Standing with bags of groceries outside discount store Lidl in Thetford, eastern England, Jodie McGloughlin explains simply why she turned her back on Britain's biggest retailer - its high prices.
"With Tesco.. all them pounds add up," the 22-year-old mum says. "I think that's what people notice."
Tesco has issued three profit warnings in two and a half years as McGloughlin and other former customers depart for discount rivals Aldi and Lidl. It has spent more than 1 billion pounds ($1.62 billion) to try to win them back with better-looking stores and product promotions but industry experts say the nation's former favourite has a more fundamental problem to fix - that of shoppers' emotional response to it.
"People no longer feel that Tesco is on their side," said Marc Cave, who worked with the retailer for nearly ten years during its heyday. "We, the British public, just don't like it anymore. It's a cold, commercial monolith."
The world's third largest retailer is in part a victim of its own success.
Founded in 1919 as a market stall in London's East End where Jack Cohen could "pile 'em high, sell 'em cheap", Tesco grew fast in the 1990s by expanding its range from basic food products at one end to "Finest" top of the range meals at the other - in the process more than doubling its market share.
Its "Every Little Helps" campaign mixed advertising with loyalty schemes and wowed shoppers by seeing to every detail: more tills opened when queues were long, extra staff came to help shoppers pack their bags and wobbly trolleys were fixed. So-called Clubcards registered purchases so that customers got promotions based on their weekly essentials.
But then came complaints that Tesco was too aggressive, gobbling up retail space and building out-of-town superstores that drove smaller businesses out of existence. At the height of its popularity, its annual results were being compared to the economic output of small countries by the financial press.
Those profits fell away fast after a long economic downturn made Britons rethink the way they shopped and Tesco - despite being renowned for its ability to gauge the British mood - took too long to respond.
"You're seeing a resetting of values as a result of a period of austerity and a strengthening discounter retail presence," said Russ Lidstone, head of ad agency Havas Worldwide London.
NO ONE-STOP SHOP
Britain's supermarkets once reflected the country's class system with Waitrose and Marks & Spencer the most upmarket, Tesco and rival Sainsbury fighting for the largest market share from middle-income shoppers and Wal-mart's Asda and Morrison's offering cheaper products.
But the recession, and people's need to save money, broke down those distinctions. Shoppers are now willing to go to several different stores for different products in an attempt to keep down spending - Marks & Spencer says 67 percent of its consumers also shop at discounters.
That kind of behaviour is a big blow to Tesco, which built itself as a "one-stop shop."

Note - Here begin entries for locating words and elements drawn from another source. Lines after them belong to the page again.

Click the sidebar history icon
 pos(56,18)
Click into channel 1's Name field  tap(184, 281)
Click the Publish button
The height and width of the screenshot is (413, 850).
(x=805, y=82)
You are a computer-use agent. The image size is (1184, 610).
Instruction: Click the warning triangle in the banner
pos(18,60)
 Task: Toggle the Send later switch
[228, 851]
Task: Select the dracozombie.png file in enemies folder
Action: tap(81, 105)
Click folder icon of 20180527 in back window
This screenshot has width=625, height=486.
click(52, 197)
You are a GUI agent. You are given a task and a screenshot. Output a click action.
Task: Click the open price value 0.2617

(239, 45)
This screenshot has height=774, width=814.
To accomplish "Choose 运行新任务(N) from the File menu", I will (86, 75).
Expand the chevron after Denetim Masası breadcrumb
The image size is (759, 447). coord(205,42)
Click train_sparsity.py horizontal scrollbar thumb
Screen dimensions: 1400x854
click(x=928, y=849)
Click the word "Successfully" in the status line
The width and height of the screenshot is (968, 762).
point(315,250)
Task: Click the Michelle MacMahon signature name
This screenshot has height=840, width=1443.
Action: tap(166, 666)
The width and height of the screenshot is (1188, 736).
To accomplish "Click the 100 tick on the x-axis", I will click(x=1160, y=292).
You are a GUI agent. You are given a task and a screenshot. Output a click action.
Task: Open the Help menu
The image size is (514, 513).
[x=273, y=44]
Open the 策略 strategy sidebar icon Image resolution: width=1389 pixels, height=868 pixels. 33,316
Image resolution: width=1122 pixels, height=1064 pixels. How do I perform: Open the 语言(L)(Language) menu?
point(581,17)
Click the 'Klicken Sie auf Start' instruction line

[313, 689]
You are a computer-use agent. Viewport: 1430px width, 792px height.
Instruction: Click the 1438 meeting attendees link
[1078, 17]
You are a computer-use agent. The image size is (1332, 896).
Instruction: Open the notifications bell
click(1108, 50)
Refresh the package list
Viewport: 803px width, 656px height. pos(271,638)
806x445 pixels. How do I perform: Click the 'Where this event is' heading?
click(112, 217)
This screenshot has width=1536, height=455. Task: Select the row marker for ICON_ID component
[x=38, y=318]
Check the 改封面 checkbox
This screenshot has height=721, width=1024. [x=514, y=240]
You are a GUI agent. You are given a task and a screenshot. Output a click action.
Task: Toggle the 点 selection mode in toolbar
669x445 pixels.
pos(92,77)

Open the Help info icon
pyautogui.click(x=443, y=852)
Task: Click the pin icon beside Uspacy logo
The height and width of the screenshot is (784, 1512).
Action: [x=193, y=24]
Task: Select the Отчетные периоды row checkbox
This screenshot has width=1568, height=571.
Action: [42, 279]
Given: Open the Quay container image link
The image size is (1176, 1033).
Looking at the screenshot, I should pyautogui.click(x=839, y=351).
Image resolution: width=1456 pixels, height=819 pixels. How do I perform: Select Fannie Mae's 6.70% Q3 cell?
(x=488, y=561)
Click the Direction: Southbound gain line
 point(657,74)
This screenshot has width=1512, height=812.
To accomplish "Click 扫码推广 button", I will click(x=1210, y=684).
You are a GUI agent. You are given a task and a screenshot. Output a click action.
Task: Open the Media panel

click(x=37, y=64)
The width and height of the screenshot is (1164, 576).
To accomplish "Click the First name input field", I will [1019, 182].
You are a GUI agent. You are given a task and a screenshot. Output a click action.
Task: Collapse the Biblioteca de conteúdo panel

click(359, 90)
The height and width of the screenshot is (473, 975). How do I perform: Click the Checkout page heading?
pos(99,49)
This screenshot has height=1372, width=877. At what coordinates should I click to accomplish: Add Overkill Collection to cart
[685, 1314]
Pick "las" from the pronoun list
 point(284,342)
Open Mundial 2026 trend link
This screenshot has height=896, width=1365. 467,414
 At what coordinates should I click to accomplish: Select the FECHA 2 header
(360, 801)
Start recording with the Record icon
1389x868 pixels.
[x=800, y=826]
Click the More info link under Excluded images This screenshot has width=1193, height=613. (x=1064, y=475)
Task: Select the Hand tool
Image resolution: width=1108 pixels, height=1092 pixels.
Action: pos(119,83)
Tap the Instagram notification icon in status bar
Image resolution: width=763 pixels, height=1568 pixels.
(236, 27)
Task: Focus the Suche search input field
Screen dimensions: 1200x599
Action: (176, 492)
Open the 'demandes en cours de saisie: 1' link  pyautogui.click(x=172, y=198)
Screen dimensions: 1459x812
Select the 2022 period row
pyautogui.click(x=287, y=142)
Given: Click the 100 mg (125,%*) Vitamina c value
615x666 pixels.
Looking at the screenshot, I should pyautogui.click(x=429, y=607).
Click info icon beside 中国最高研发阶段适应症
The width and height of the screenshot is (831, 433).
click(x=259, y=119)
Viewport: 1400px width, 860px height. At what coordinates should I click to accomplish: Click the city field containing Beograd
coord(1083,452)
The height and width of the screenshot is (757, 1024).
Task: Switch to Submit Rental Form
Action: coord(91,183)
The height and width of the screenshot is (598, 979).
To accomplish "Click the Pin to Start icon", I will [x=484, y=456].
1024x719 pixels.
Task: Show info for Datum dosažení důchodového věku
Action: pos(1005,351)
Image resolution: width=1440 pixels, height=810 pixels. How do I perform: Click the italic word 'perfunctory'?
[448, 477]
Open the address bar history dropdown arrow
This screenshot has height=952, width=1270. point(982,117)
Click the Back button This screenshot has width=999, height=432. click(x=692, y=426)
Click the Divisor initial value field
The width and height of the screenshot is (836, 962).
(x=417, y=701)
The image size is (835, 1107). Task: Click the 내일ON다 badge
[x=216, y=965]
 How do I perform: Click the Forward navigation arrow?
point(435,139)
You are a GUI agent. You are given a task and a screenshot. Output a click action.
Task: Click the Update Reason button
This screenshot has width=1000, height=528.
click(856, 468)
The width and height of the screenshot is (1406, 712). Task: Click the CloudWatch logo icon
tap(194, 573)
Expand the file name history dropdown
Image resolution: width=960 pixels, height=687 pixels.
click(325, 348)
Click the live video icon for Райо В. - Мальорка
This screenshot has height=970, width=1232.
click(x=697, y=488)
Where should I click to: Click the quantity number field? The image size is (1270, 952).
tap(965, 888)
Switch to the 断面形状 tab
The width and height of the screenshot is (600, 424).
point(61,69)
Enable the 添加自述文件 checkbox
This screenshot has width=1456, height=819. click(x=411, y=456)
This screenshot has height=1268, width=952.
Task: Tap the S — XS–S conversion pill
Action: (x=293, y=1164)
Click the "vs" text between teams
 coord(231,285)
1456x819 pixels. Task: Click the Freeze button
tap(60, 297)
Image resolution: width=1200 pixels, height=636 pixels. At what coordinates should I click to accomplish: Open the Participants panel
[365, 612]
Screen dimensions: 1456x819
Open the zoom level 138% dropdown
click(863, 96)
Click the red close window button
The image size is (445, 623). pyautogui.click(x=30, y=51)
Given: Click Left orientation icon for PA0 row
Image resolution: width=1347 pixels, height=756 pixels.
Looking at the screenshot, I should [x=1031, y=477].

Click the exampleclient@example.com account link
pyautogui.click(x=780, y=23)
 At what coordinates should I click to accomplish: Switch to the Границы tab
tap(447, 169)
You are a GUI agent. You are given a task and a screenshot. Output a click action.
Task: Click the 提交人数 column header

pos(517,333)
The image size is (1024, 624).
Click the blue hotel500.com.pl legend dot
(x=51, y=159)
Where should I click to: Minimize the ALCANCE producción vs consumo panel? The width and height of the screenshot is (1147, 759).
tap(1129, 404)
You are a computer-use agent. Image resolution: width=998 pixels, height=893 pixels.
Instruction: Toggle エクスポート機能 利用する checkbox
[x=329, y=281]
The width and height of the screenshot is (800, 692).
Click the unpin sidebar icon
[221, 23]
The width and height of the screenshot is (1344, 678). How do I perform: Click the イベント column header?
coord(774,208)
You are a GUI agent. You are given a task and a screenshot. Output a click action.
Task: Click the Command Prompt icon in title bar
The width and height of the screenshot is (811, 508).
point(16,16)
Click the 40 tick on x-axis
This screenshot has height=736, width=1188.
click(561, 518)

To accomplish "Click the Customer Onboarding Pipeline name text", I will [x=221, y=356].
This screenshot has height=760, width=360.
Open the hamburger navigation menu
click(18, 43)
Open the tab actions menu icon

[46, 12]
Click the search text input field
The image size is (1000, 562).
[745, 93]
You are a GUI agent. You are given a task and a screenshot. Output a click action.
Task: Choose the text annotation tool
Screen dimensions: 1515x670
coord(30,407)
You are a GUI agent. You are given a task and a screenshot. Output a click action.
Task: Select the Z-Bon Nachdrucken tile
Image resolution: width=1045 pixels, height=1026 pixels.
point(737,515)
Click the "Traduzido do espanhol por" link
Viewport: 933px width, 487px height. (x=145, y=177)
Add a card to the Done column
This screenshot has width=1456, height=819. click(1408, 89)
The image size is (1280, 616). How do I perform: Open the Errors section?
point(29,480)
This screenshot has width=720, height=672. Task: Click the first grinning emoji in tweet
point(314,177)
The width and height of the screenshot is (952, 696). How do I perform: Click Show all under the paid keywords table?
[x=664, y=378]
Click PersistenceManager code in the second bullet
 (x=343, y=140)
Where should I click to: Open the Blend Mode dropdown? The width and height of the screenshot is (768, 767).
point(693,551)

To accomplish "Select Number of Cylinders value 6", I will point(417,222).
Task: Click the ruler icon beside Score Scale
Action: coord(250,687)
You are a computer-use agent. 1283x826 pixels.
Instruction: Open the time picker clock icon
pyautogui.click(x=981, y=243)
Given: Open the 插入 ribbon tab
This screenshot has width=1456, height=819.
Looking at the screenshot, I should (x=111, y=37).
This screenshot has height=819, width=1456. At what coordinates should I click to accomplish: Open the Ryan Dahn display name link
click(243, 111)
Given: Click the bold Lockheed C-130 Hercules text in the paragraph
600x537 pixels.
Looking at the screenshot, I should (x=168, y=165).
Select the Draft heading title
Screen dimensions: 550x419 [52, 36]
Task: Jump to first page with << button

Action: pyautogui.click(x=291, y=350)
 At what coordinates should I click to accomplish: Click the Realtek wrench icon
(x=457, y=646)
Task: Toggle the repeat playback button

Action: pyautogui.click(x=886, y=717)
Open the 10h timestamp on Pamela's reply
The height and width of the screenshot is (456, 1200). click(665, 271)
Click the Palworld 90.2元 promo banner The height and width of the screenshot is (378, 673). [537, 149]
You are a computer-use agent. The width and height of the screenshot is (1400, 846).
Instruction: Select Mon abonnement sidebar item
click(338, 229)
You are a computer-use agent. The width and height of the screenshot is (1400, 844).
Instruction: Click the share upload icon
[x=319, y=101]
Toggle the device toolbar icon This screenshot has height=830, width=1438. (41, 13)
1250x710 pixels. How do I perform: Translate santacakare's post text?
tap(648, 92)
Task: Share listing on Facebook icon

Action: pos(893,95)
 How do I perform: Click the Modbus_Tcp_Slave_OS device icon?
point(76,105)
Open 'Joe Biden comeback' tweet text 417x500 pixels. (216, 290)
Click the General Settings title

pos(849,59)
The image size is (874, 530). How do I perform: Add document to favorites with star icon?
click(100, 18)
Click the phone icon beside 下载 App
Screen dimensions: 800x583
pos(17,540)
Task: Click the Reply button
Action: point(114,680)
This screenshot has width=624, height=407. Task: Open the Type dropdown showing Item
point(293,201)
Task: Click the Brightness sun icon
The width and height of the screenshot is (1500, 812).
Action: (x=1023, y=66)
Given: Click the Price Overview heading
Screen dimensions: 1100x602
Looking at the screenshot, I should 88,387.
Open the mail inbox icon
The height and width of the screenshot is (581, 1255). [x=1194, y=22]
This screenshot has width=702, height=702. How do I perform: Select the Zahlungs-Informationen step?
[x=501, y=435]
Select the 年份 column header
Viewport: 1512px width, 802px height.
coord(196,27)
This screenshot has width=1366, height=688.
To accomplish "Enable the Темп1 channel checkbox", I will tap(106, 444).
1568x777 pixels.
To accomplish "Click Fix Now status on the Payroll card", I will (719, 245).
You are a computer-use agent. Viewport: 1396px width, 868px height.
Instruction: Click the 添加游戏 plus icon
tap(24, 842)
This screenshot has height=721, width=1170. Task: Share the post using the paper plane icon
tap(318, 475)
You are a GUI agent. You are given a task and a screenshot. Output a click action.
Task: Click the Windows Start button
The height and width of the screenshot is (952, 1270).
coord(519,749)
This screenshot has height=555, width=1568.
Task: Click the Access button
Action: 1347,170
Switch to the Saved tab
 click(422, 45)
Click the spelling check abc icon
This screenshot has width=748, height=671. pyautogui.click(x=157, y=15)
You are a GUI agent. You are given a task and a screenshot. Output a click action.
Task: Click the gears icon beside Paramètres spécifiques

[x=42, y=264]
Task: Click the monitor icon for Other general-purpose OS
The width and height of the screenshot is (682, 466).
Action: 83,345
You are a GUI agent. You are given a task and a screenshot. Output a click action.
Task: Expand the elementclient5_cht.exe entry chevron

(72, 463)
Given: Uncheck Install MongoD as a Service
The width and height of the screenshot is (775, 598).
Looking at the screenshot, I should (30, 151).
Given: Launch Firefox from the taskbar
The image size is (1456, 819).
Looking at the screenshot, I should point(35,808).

"The market has repositioned around Tesco," said Tracy de Groose, the UK head of advertising group Dentsu Aegis Network. "I think they've lost their way. The brand is tired. The concept of value has changed."
Critically for Tesco, shopping in Aldi and Lidl is now seen as cool, as well as clever.
Both discounters have won over Britons who might have turned their noses up at them by selling award-winning champagne and other luxury products such as prized Wagyu beef at rock-bottom prices. They have also introduced time-saving strategies like sticking several barcodes on every product to save cashiers from having to inspect each one closely at the till.
Neil Saunders, managing director of consultancy Conlumino, said Tesco was sometimes cheaper than the discounters, but those products were often too difficult to find because it had branched into so many areas. In many Tesco stores shoppers have to pass by a cafe, lottery stand, cigarette outlet, clothes and electrical goods before finding the produce.
"In Tesco it is difficult to find value. You have to do a lot of work to find the cheapest products," Saunders said.
Michelle Atherton, a 30-year-old cleaner shopping at Aldi in Thetford - a small market town where flint cottages sit alongside kebab shops and pubs - says the retailer's stores now make shopping stressful.
"You've got the toy aisles and I've got kids," she said. "It ends up costing me an arm and a leg."
MAKE IT EASIER
But value is not just about saving money. Before Tesco can persuade shoppers to come in and spend from their reduced budgets it must decide what it wants to be to them.
Some city analysts proposed breaking Tesco into different rebranded formats to better compete at either end of the market. But that was dismissed by marketing experts as too drastic.
Rather than break up, the grocer needs to tailor its supermarkets to their local environments, said Danielle Pinnington, founder and owner of insight group Shoppercentric.
"It's not really splitting it but it's almost trying to give different parts of it different personalities," she said.
Fundamentally, Tesco needs to make shopping easier for its consumers than it presently is, Cave said.
That means raising its standards again, having more staff around the store, and squeezing the most out of digital and social media services in order to innovate and rebuild its relationship with its customers.
It could also use all that store space for cookery demonstrations or to explain how to use many of the gadgets it sells - such as its recently-introduced recession-proof computer tablet Hudl that sells from 99 pounds.
"You can always be copied on price," Cave said. "Tesco needs to get back to an emotional relationship with its customers, not just a transactional one."